Modeling/animation: It has been stated here and elsewhere that there is no single "standard" software used by industry for these purposes, rather, they use a wide range of softwares, each for different purposes. I think we fans need to do the same thing, become familiar with several packages and how to make them talk to each other. My intention is to begin with "Lightwave" but I have my sights set on "Maya" and "3D Studio max" as well. Not to mention "Posur" (human figures) and "Bryce" (natural environments). These I have copies of but there are others that have been mentioned that I would like to try too. So far most of my experience is with "Microstation" which is an excellent CAD and 3D modeling software but it is weak in rendering tools and its animation capability is very primitive.


----------



## Carson Dyle (May 7, 2003)

X15-A2 said:


> What is a good writing program? This is a question that I would like to have answered too. Most of the common softwares that I've seen so far are not set up for the person who needs to write 200-400 pages.

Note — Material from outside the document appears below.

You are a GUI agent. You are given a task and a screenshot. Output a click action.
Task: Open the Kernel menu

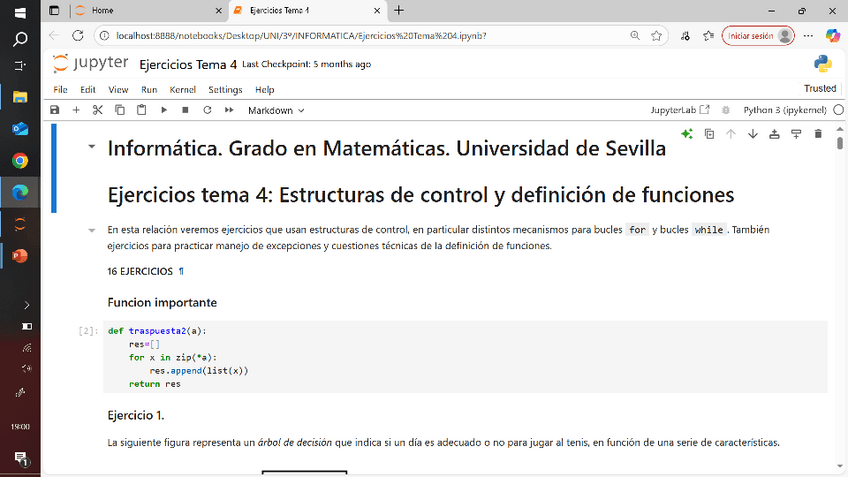182,89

FinalDraft has become the industry standard. It is quite user-friendly and extremely versatile. Whether your project is a feature film, a teleplay, a sit-com, or a novel, FinalDraft is the way to go (IMPO).

On a related note, I've noticed Mac (i.e. FinalCut Pro) is slowly but surely creeping up on Avid as the editing system of choice. There's a wonderful new book out which chronicals Walter Murch's editing of "Cold Mountain" (the film was cut on a Mac). Anyone interested in the future of film (i.e. digital) editing should check it out.

Speaking of software...

For obvious creative reasons I have finally reached the point where I simply MUST learn some sort of 3-D modelling software (the closest I've ever come to this sort of thing is Photoshop). The guys in our motion-graphics department use a combination of Maya and Cinema 4-D, but I know a number of you swear by programs like Blender and LightWave. Since I don't know how to use any of this stuff, where would be a good place to start (at this point I'm more interested in being able to render sets and vehicles than creatures or figures).


----------



## Chuck_P.R. (Jun 8, 2003)

Lightwave seems to be the most popular commercial app for doing sci-fi 3D. Blender is freeware that is surprisingly powerful.

Phil has gotten tremendous results via MicroStation, but that 3D program is primarily geared towards "real-world" applications.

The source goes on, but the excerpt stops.